Microsoft’s landmark acquisition of Activision Blizzard has hit another snag. The UK Competition and Markets Authority (CMA) recently published its provisional conclusion to its investigation into the deal and it does look good.
The UK CMA launched an in-depth investigation into the proposed acquisition five months ago alongside the EU Commission. In its report, the UK antitrust watchdog found that the deal could reduce competition and "result in all gamers seeing higher prices, reduced range, lower quality, and worse service in gaming consoles over time."
The UK CMA also says Microsoft could weaken competition by making Call of Duty and other Activision franchises exclusive to console and cloud gaming services.
"The CMA provisionally found that a small number of key games, including Call of Duty (CoD), Activision’s flagship game, play an important role in driving competition between consoles," the UK CMA said. "The evidence available to the CMA, including data on how Microsoft measures the value of customers in the ordinary course of business, currently indicates that Microsoft would find it commercially beneficial to make Activision’s games exclusive to its own consoles (or only available on PlayStation under materially worse conditions)."

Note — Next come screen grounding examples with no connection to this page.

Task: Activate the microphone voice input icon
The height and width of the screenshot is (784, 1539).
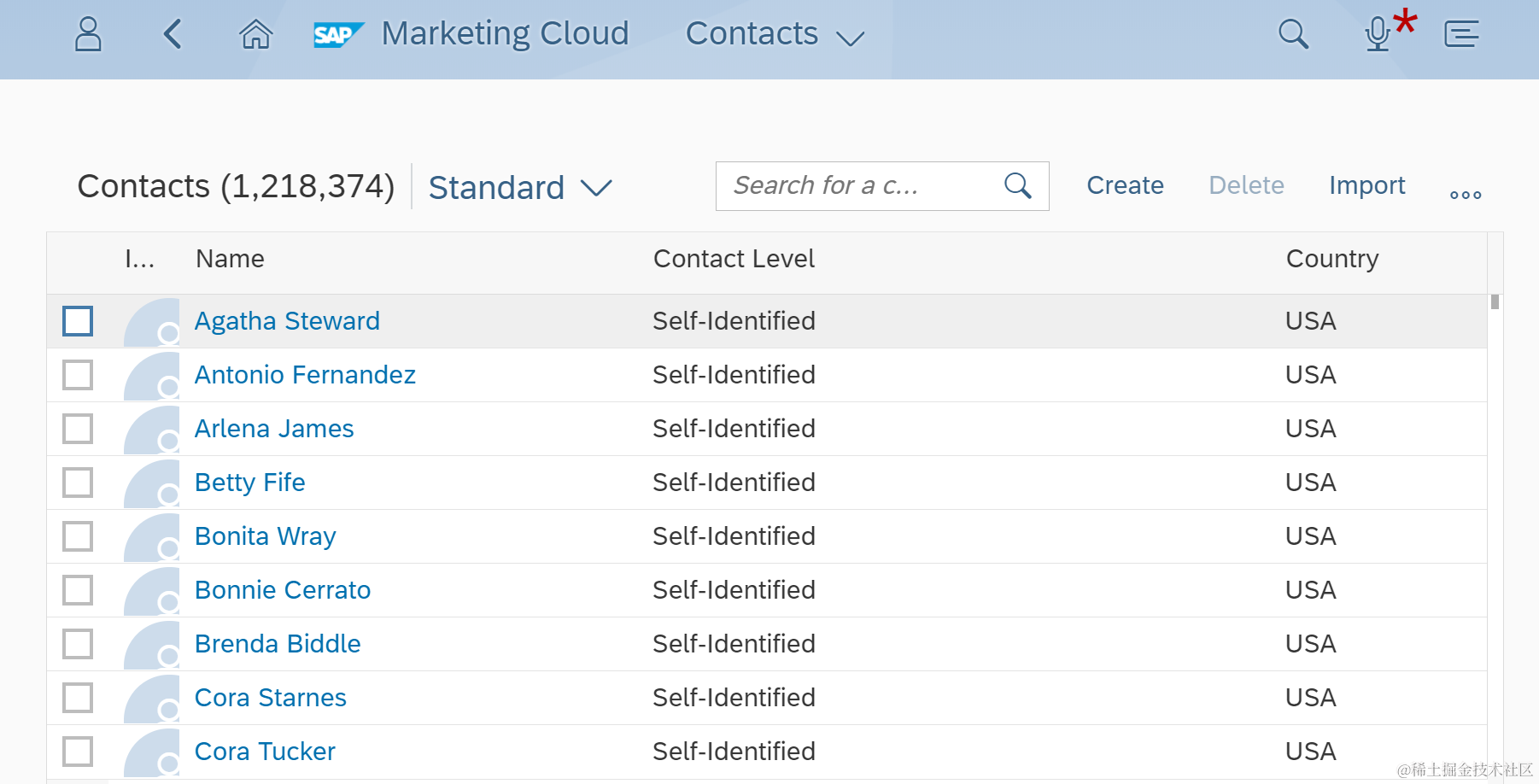Action: coord(1377,34)
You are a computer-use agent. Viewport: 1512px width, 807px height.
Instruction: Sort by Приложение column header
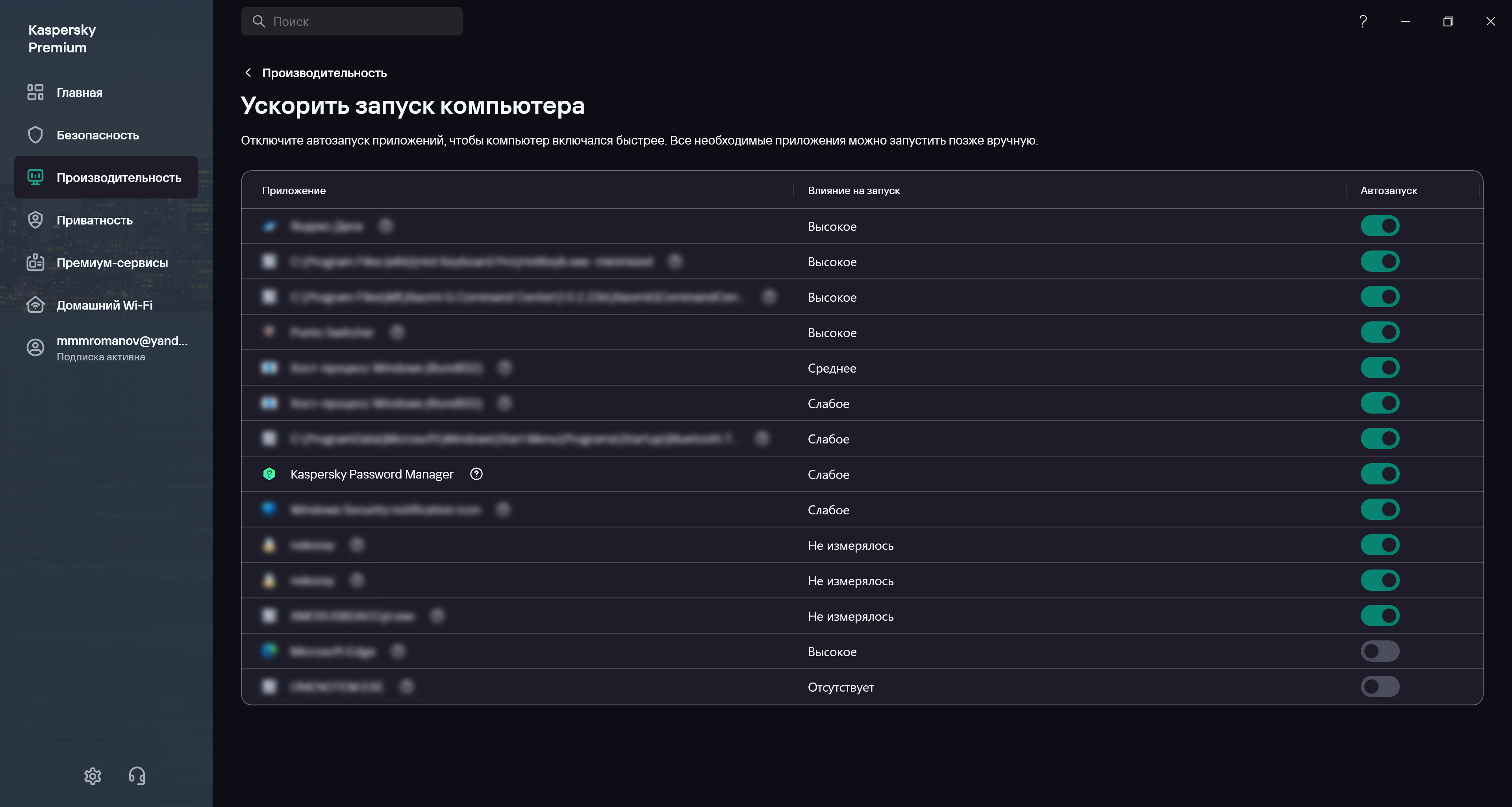coord(293,191)
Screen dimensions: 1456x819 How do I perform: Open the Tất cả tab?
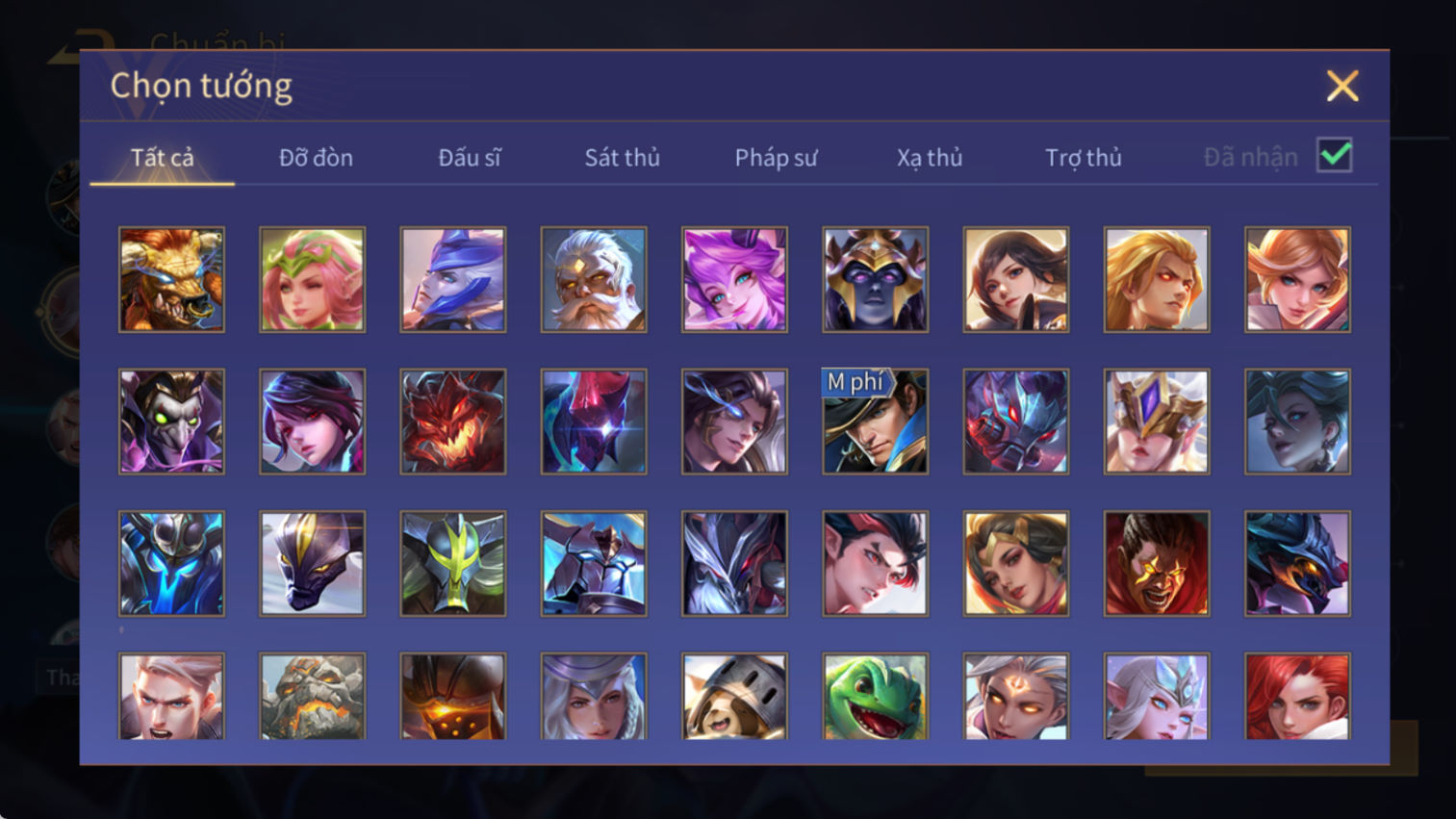(162, 158)
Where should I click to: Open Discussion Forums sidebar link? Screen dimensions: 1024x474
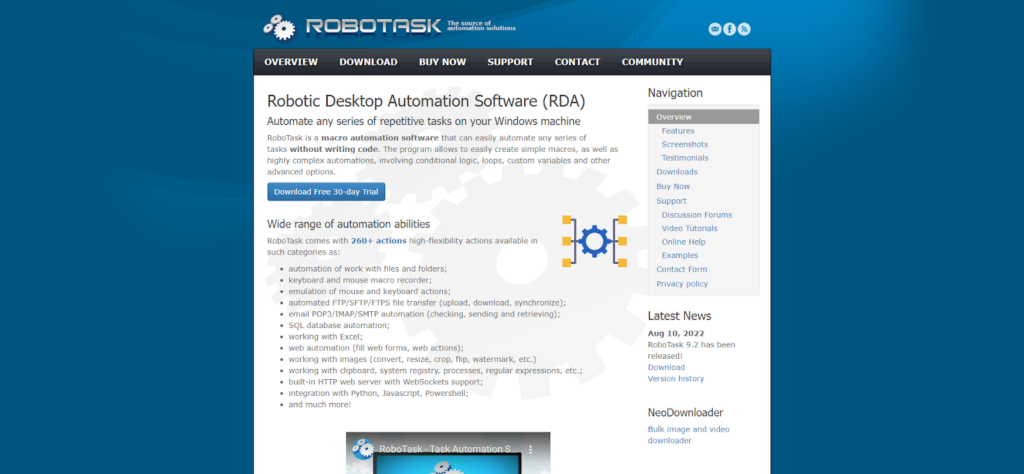click(x=696, y=214)
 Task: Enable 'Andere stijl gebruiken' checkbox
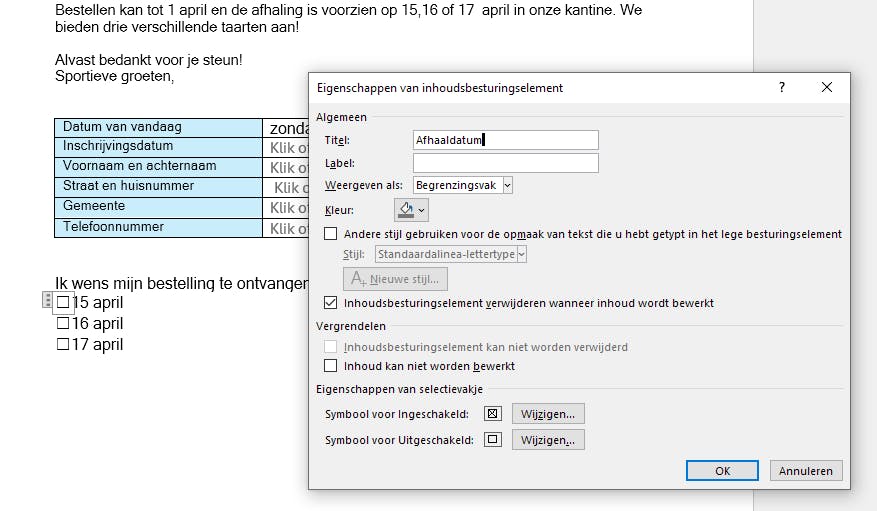coord(331,234)
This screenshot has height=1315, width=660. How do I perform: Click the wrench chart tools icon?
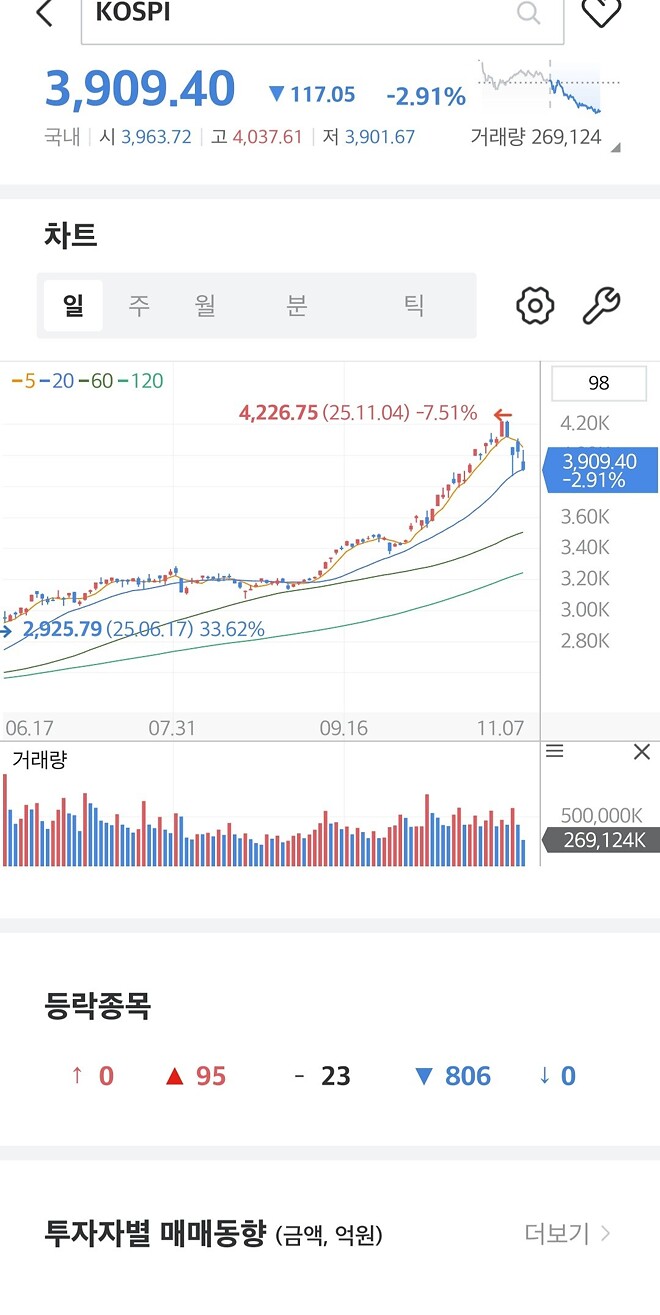point(602,305)
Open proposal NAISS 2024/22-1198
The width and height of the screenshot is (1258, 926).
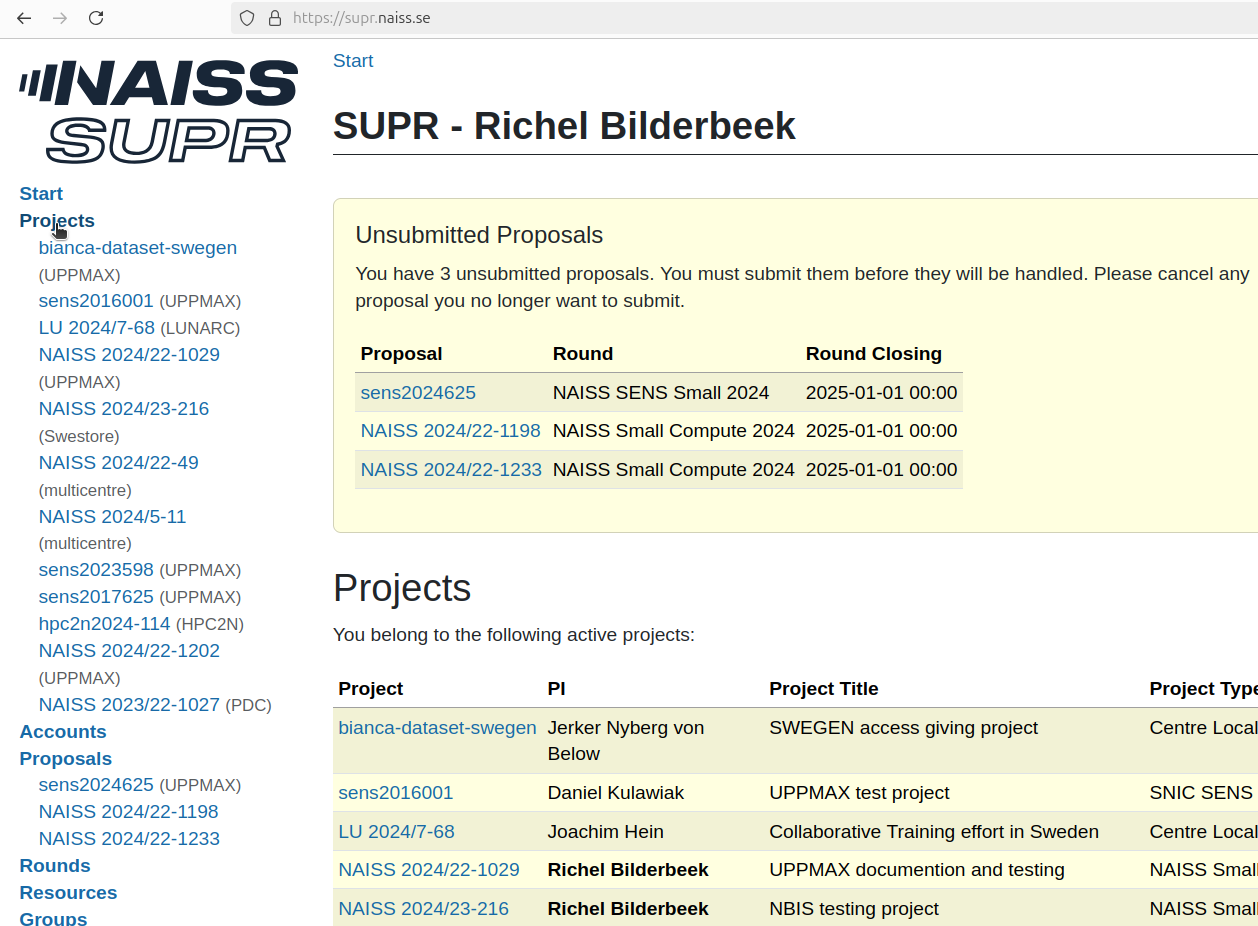click(450, 430)
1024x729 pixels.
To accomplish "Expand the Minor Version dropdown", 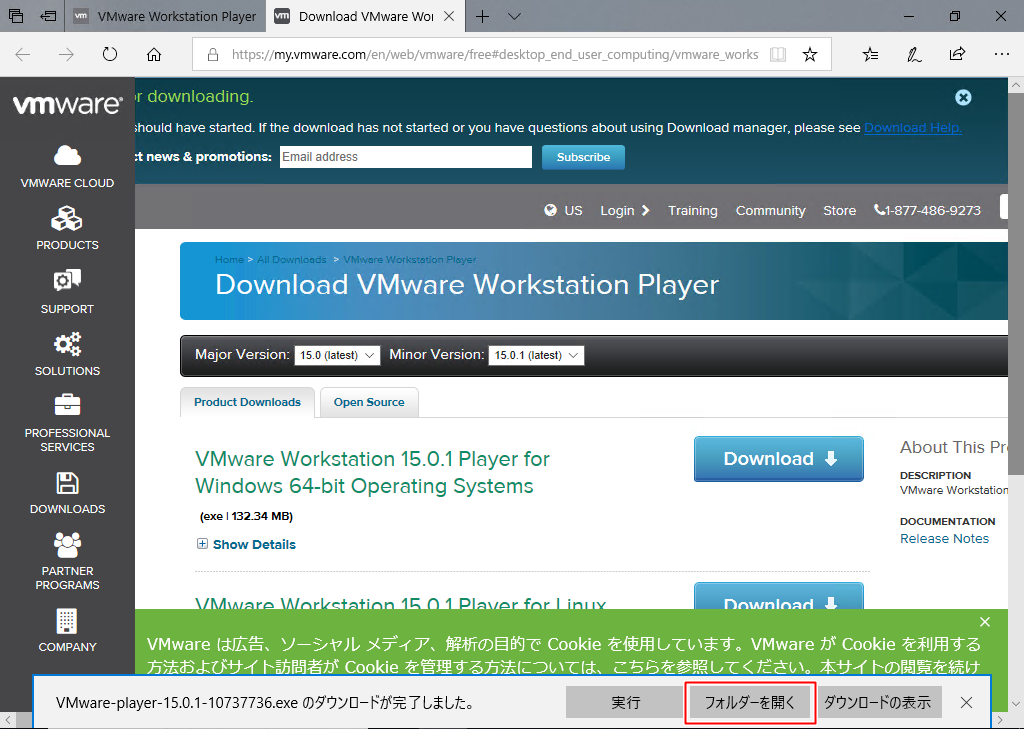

It adds, "The CMA’s provisional findings note that this strategy, of buying gaming studios and making their content exclusive to Microsoft’s platforms, has been used by Microsoft following several previous acquisitions of games studios."
The UK CMA’s argument cites Microsoft’s previous acquisition of Zenimax. Upon purchasing the parent company of Bethesda, it was announced that the upcoming IPs like Redfall and Starfield would be exclusive to Microsoft platforms. Prior to the deal, Bethesda published its flagship titles such as the Elder Scrolls and Fallout series games on multiple platforms.
The antitrust regulator also adds that the merger may stifle the growth of the emerging cloud gaming service niche and "could alter the future of gaming." According to its findings, strong competition in the market could make cloud gaming better and more affordable if the merger did not push through.
The UK watchdog proposed some possible remedies including "prohibition of the merger, divestiture of a part of Activision’s business, or behavioural commitments by the Parties." The remedies suggested means that Call of Duty should not be part of the deal or at least sell off the IP to a third party.
The UK CMA is the third regulatory body to oppose the deal following the US Federal Trade Commission and the EU Commission. The US FTC filed a lawsuit in a US court to stop the merger. The EU Commission sent a statement of objection to Microsoft and Activision Blizzard last week.
The UK CMA will have until April 26, 2023, to finalize its report on the Microsoft-Activision Blizzard merger.